Reputation: 23
I'm trying to read out the code of a website. But there is an issue if I want to receive the code of this site for example: "https://www.amazon.de/gp/bestsellers/pet-supplies/#2" I tried a lot, but still im just receiving the code of https://www.amazon.de/gp/bestsellers/pet-supplies". So something does not work right as I want to receive place 21-40 and not 1-20. I'm using an URLConneciton and a BufferedReader:
public String fetchPage(String urlS){
String s = null;
String qc = null;
try{
URL url = new URL(urlS);
URLConnection uc = url.openConnection();
uc.setRequestProperty("User-Agent", "Mozilla/5.0 (Windows NT 10.0; WOW64; rv:51.0) Gecko/20100101 Firefox/51.0");
BufferedReader reader = new BufferedReader(new InputStreamReader(uc.getInputStream()));
while((s = reader.readLine()) != null){
qc += s;
}
reader.close();
} catch(IOException e) {
e.printStackTrace();
qc = "receiving qc failed";
}
return qc;
}
Thank you in advance for your effort :)
Upvotes: 0
Views: 26
Reputation: 658
The URL you're fetching, contains an achor (the #2 at the end).

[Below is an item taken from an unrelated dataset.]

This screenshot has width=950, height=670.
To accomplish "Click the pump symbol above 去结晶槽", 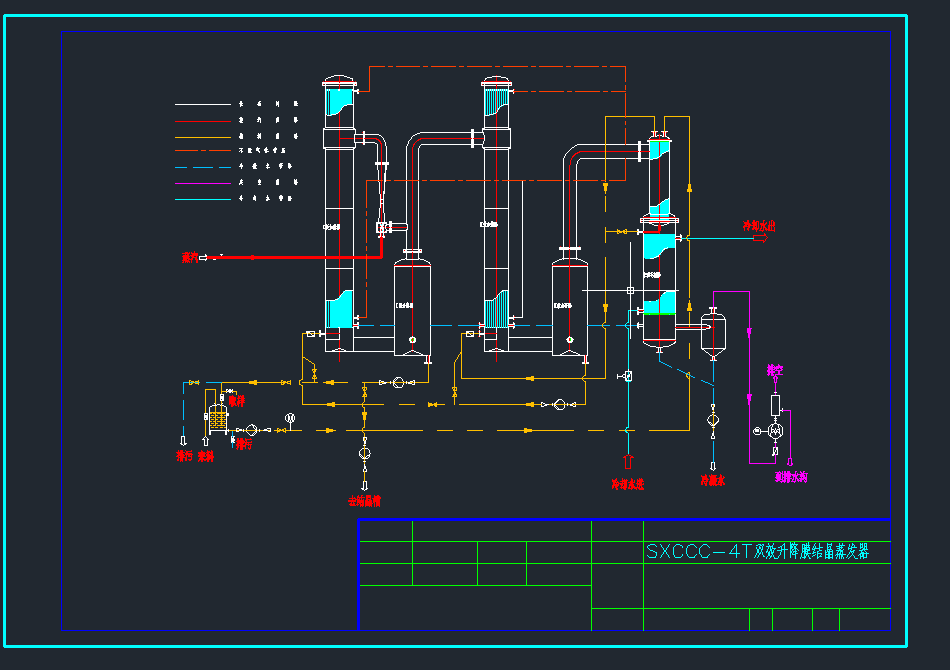I will (364, 453).
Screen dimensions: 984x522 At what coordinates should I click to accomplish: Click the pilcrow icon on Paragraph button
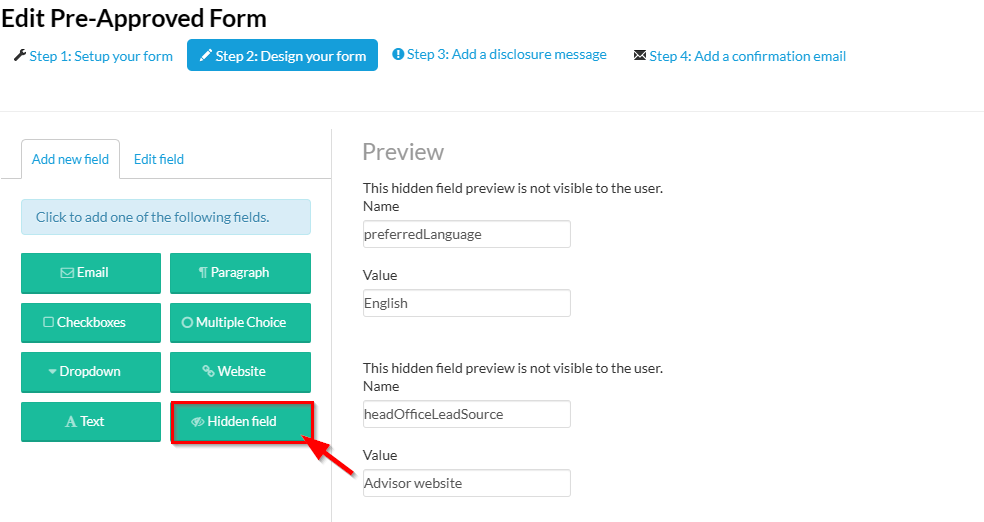click(203, 272)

An anchor is a client-side concept and is originally used to jump to a certain part of the page. Some webapps (mostly single-page apps) use the anchor to keep track of some sort of state (eg. what page of products you're viewing).
Since the anchor is a client side concept, the responding webserver (or your browser/HTTP client library) just drops any anchors as if you actually requested https://www.amazon.de/gp/bestsellers/pet-supplies
.
Bottom line is that you'll never get the second page... Goog luck in scraping Amazon though ;)
Upvotes: 1